Along with the aforementioned hurricane-force bass drops, these propulsive stretches of melodic chaos have become Skrillex’s trademark, and they make for some of the most oddly virtuosic music you’re likely to hear this year. On “Rock n’ Roll (Will Take You to the Mountain),” the lead track from his breakout EP Scary Monsters and Nice Sprites, Moore spins electro, dubstep, and rock into a danceable whirlwind, the whole thrilling frenzy crowned by a hummable chopped-up chorus that wouldn’t be out of place in a Daft Punk tune. The album’s title track, a bona fide hit with more than 40 million YouTube views, jumps between chugging, savage metal and anthemic techno, alternately punishing and soothing the listener. The music is nearly genreless; Moore is as comfortable making catchy and gentle club gems like the charming “All I Ask of You” as he is raking your eardrums across hot coals on the very next track, the bass-heavy “Scatta.”
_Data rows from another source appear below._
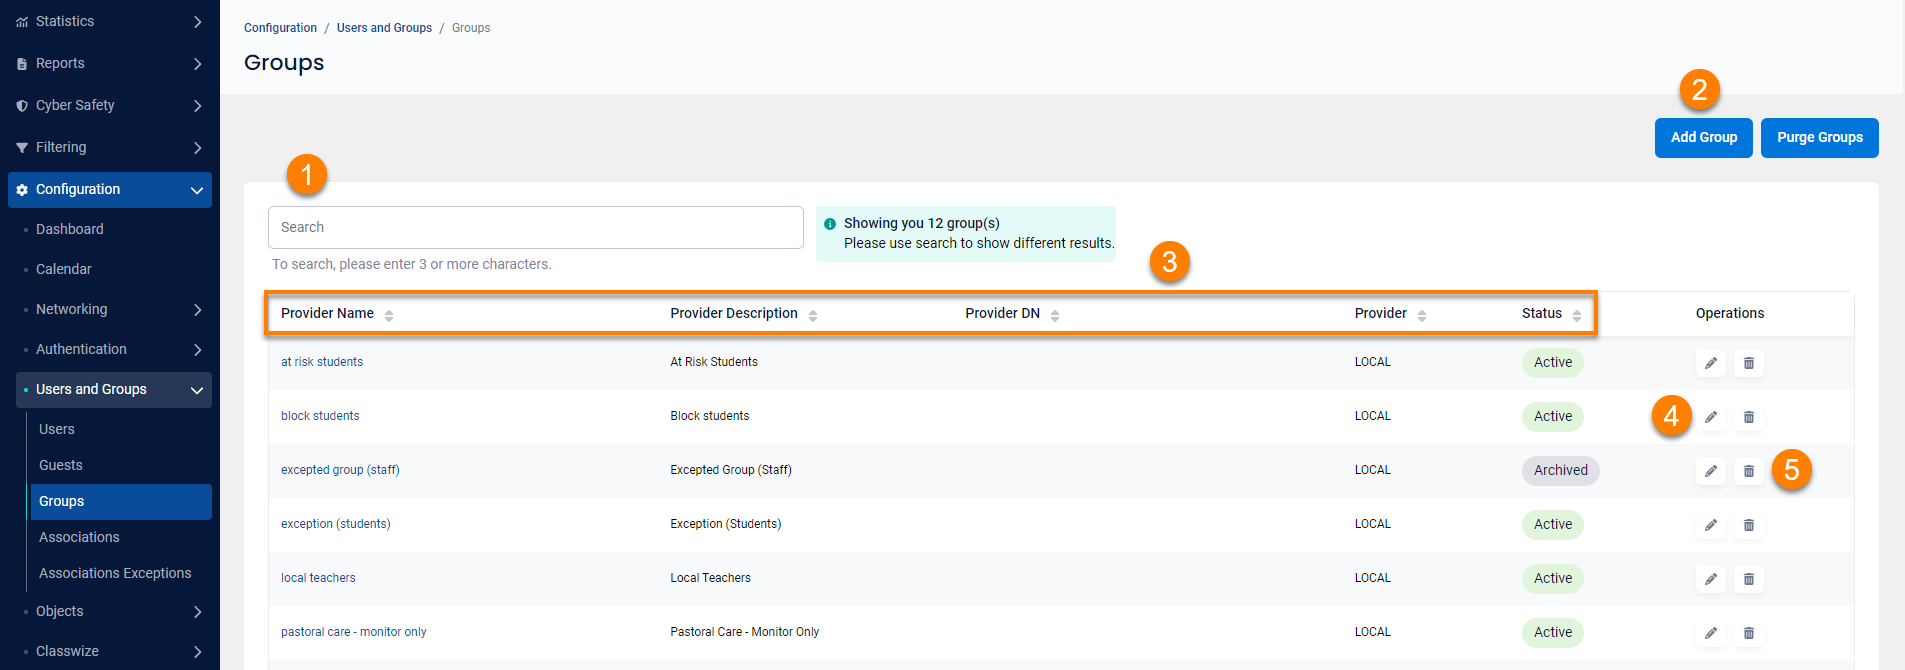Open the Associations page in sidebar
This screenshot has width=1905, height=670.
(x=79, y=537)
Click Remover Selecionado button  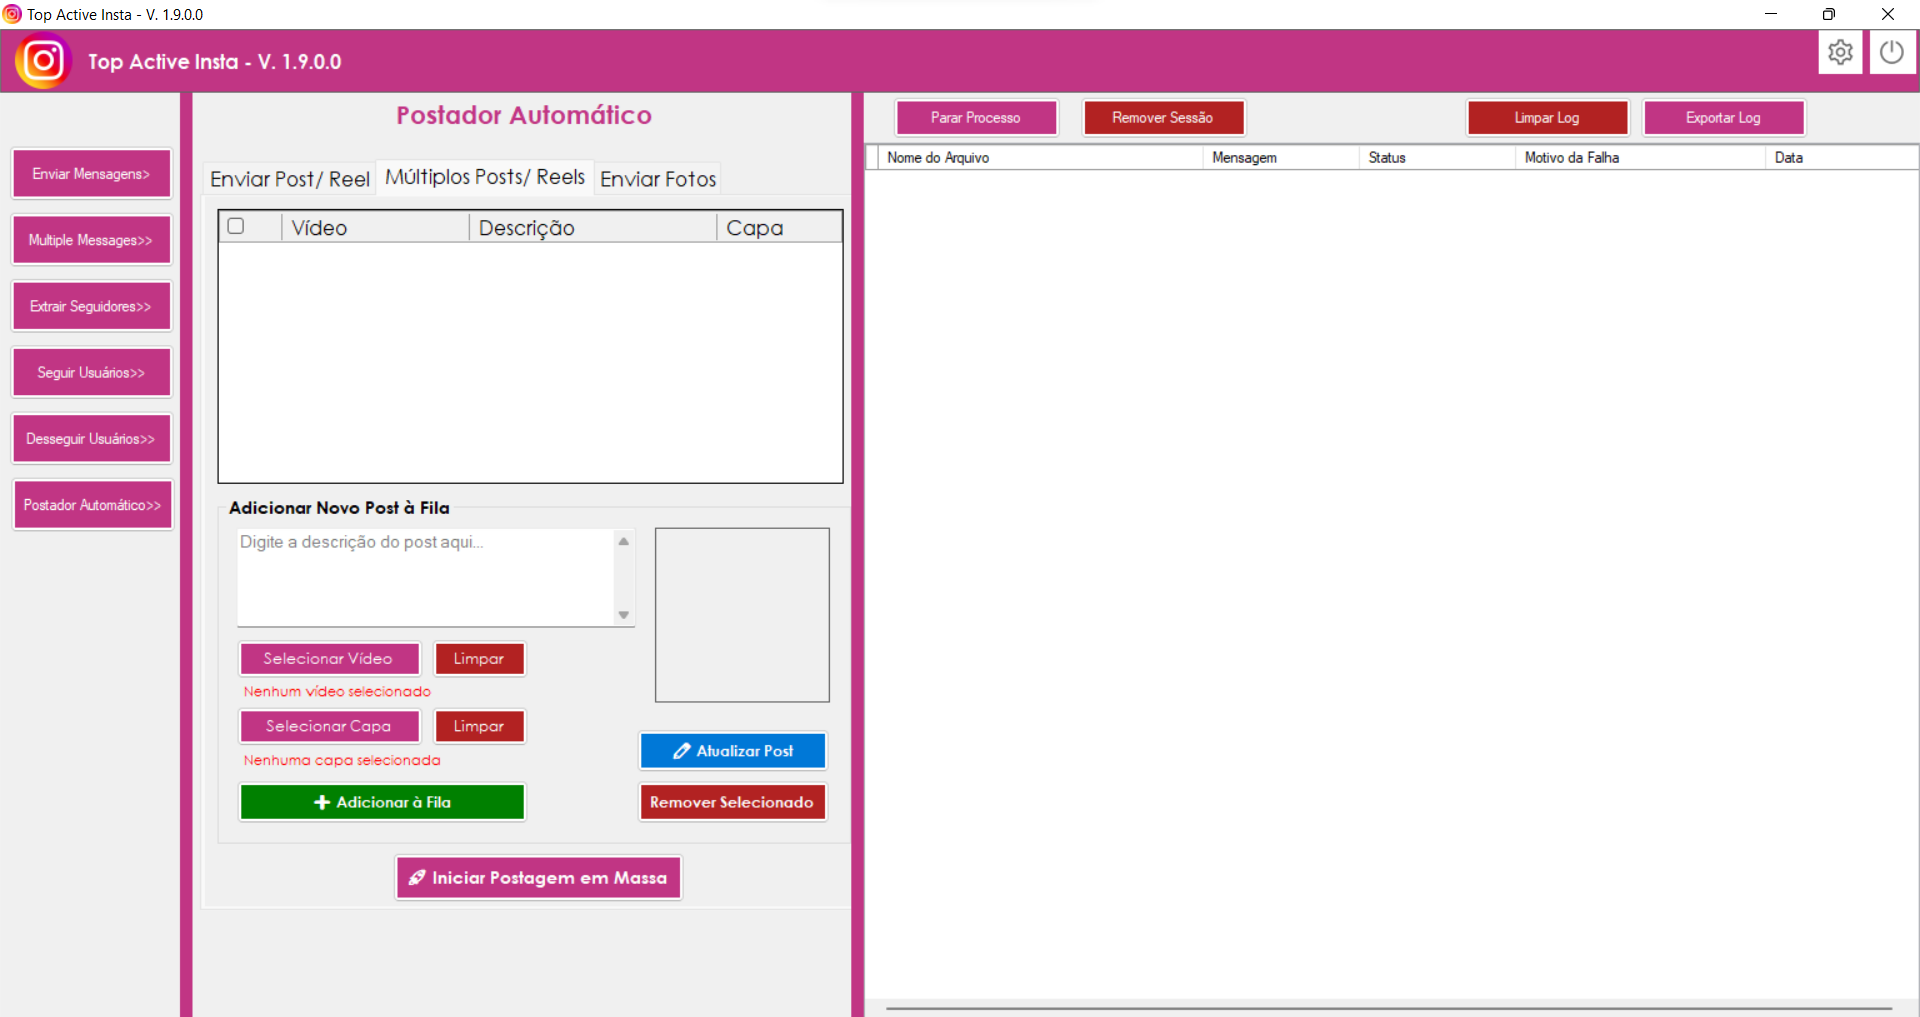732,802
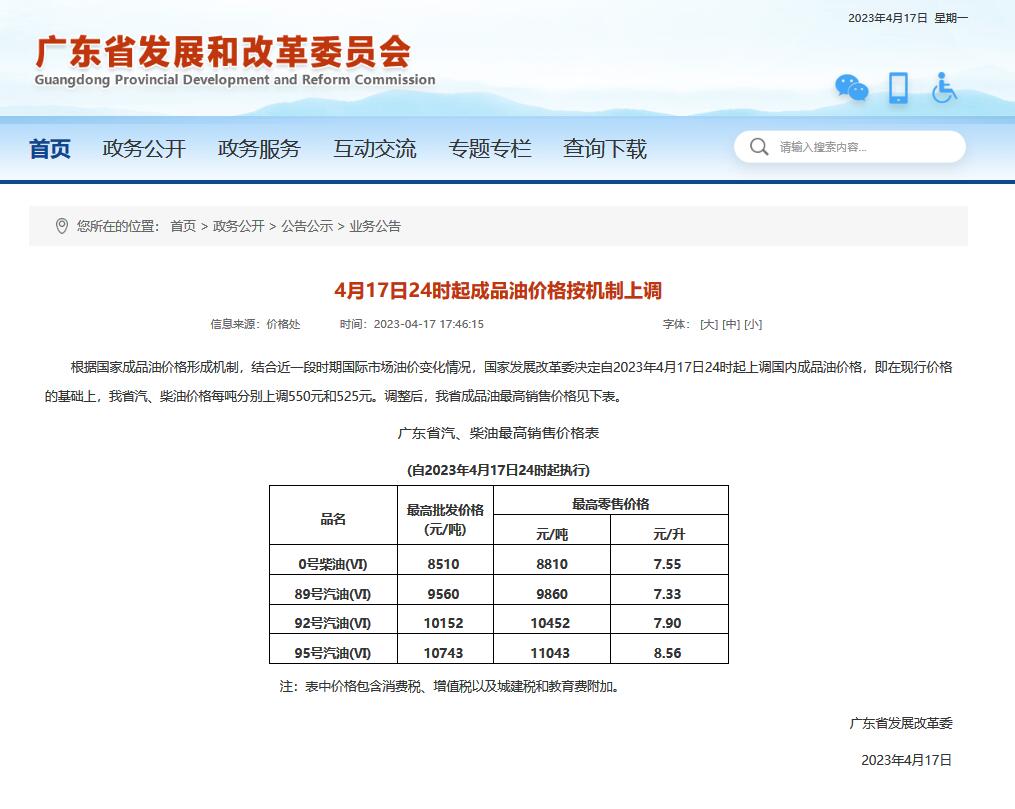Click 公告公示 breadcrumb link

(307, 226)
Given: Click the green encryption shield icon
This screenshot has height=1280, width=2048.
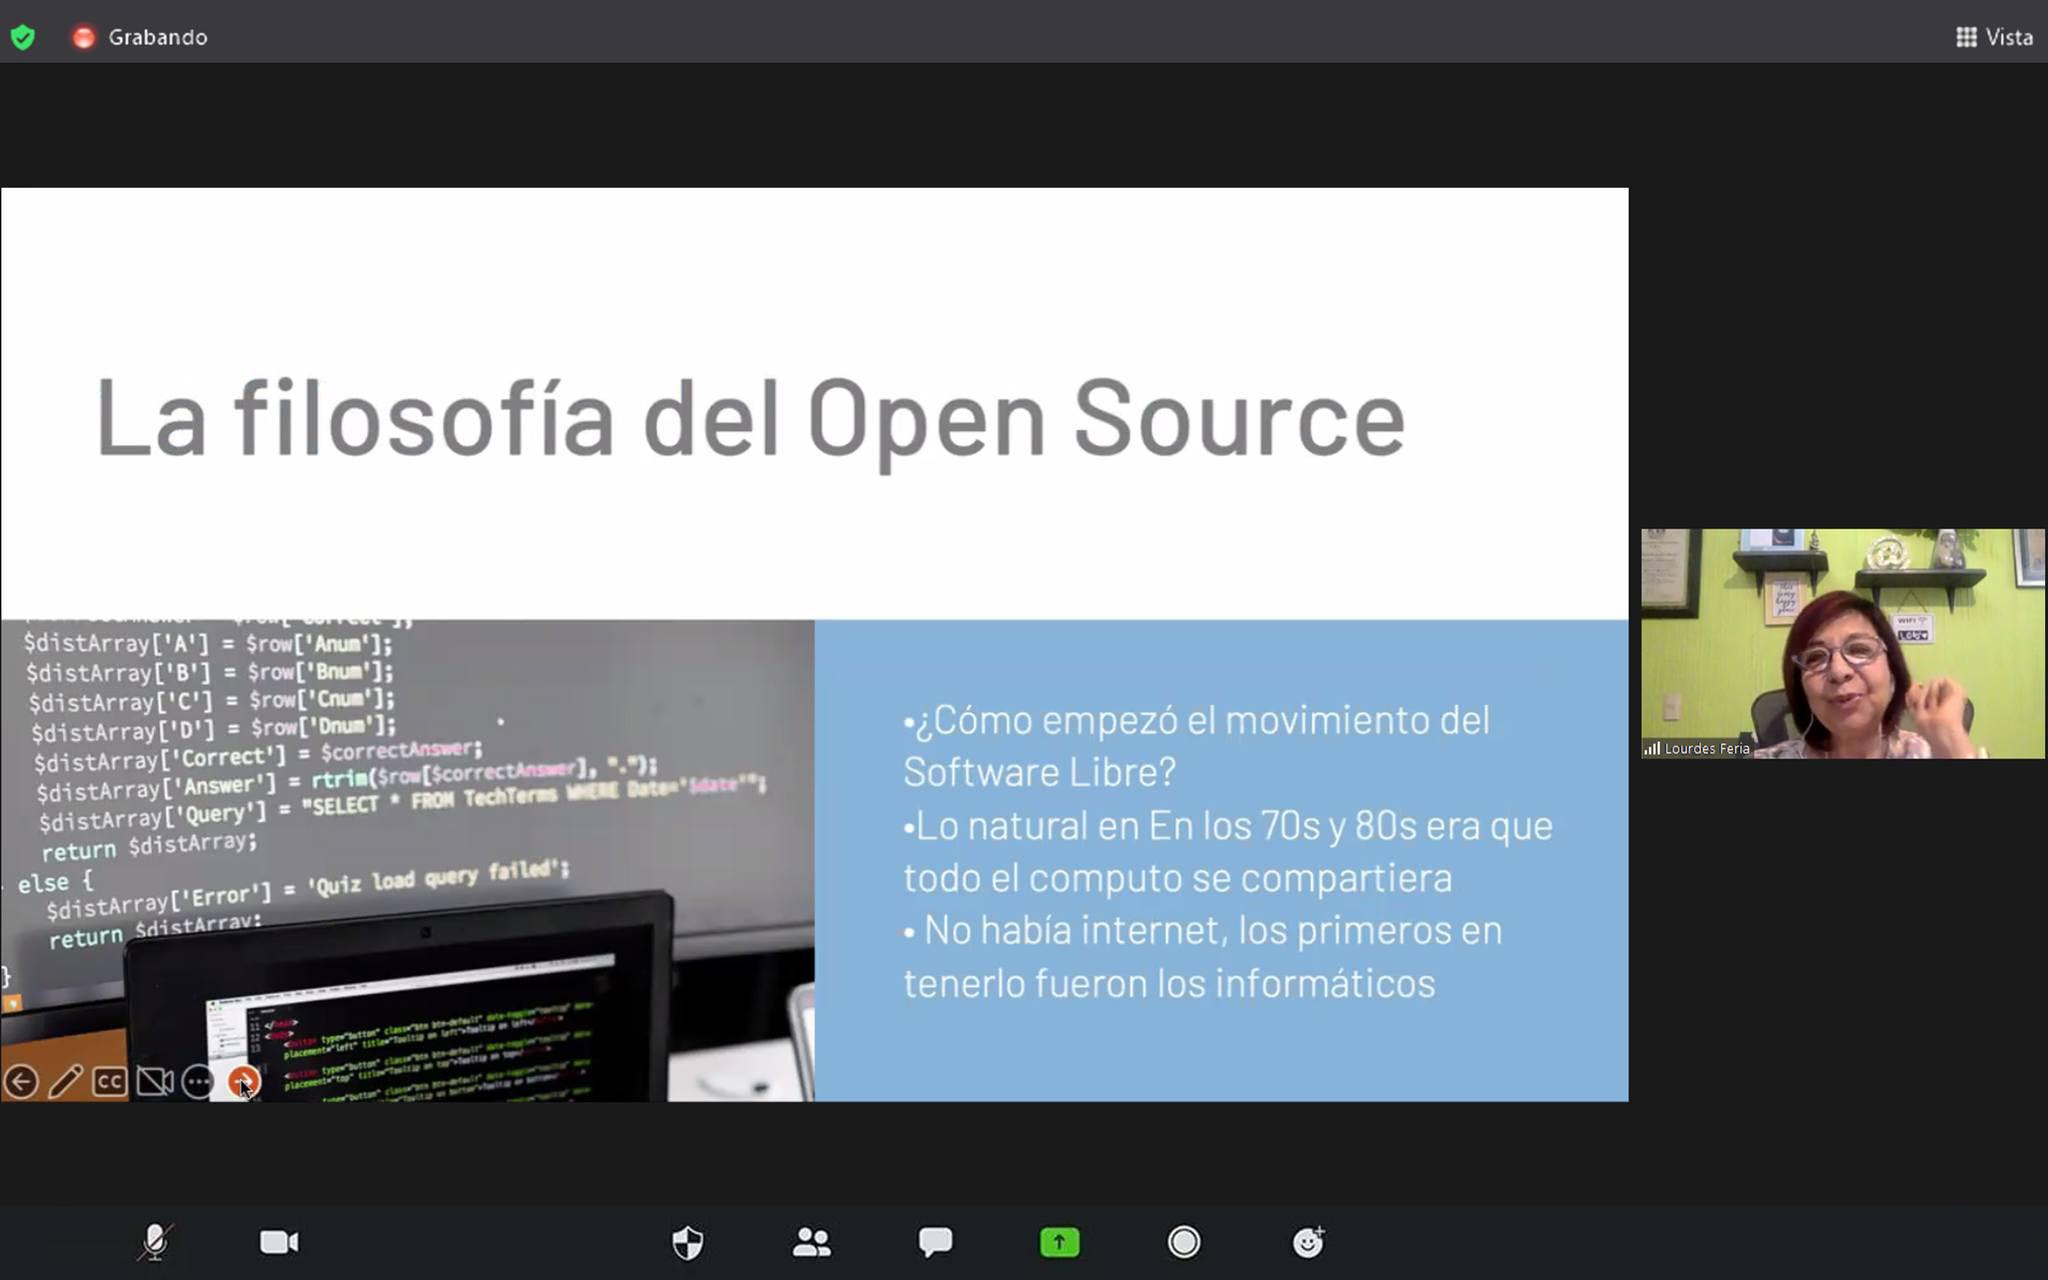Looking at the screenshot, I should click(x=23, y=37).
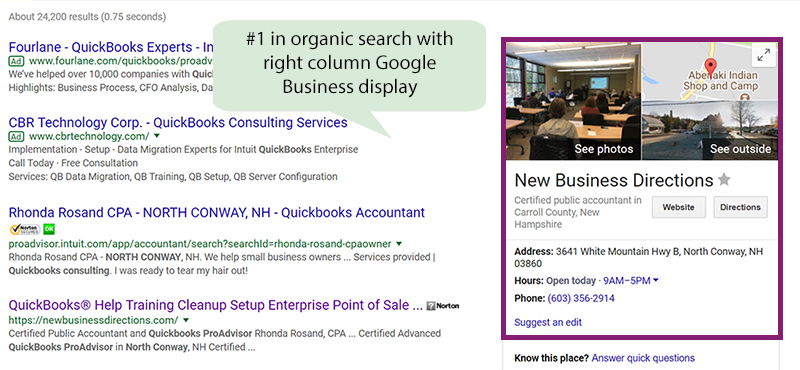Save New Business Directions with the star icon
The height and width of the screenshot is (370, 800).
coord(724,180)
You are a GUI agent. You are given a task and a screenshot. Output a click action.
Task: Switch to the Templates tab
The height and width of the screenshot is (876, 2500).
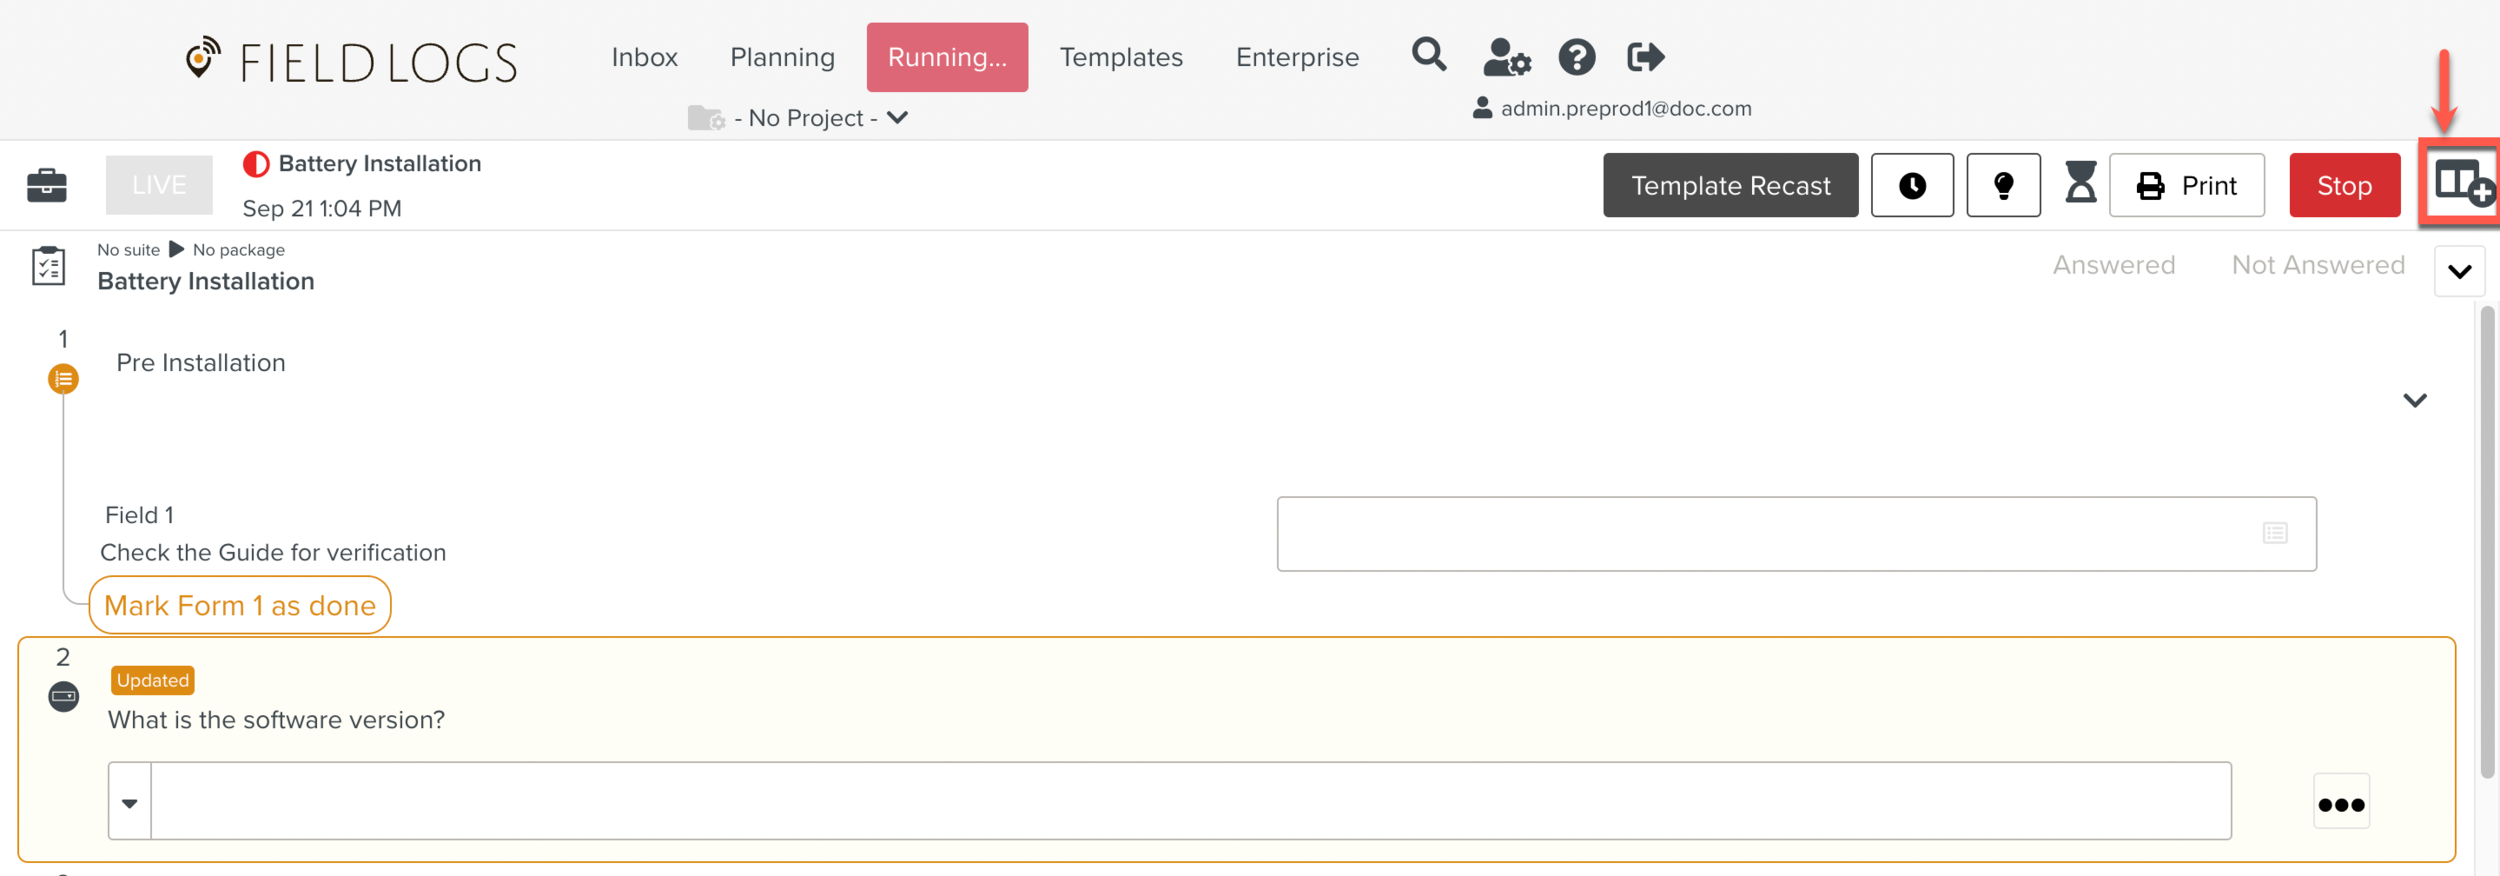point(1120,57)
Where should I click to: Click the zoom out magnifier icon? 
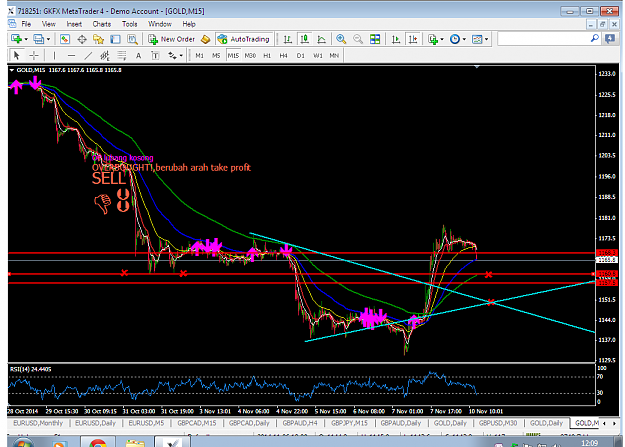[x=358, y=39]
It’s difficult to say whether Skrillex’s music is “good” in any conventional sense. To some, the man’s very name is anathema; after an Internet commenter posted a video of Moore doing not much other than cheerleading his laptop during one show—a display I saw repeated at his Portland gig—one Skrillex-bashing thread on the Coachella website blew up to more than 1,500 posts. Other detractors have complained that Moore “ruined” dubstep, which makes about as much sense to me as saying that Coldplay ruined punk. The critics are right, however, when they say that much of what Moore has produced is abrasive dreck that feels far too beholden to the cult of the bass drop.

And yet the best Skrillex tracks are nothing short of breathtaking, marked by blinding technical skill and a savant-like grasp of rhythm and melody. At times, Moore shows all the talent of an Aphex Twin or Daft Punk—only with scarcely any of the brains. Songs like “Kill Everybody” and “The Disco Rangers Bus” have been pulsing through my head for two weeks straight; listening to them, they seem to flood every brain receptor at once, making it impossible to do anything but nod your head.

Because of the riveting, attention-deficit-conquering quality of his music, it’s no surprise that Skrillex appeals almost exclusively to the young and smartphone-enabled. At the Roseland Theater show, my fiancée and I appeared to be the oldest attendees by a margin of eight years, which wouldn’t be remarkable if I weren’t 31 years old. Never in my life have I received more “You look like a narc” glares or felt more prematurely parental—particularly while watching a kid hypnotize two glassy-eyed teenage girls with his LED-equipped rave gloves. Being there as an adult felt as peculiar as grabbing lunch at a high school cafeteria. Not much about Skrillex’s performance screamed “maturity,” from his constant shouts of “Make some noise!” to his Fortress of Solitude-esque prop stage with its cheesy graphics display.

But in a city like Portland where tapping your foot at an indie rock show constitutes an almost reckless display of enthusiasm, it was undeniably refreshing to see 1,500 people joyfully dancing to the music. In rumbling tempests of bass and antic bursts of electro, from the main floor up to the rafters, Skrillex had every single body in motion—including my normally straitlaced one. It might not make me run out and buy a pacifier quite yet, but that, I think, counts for something.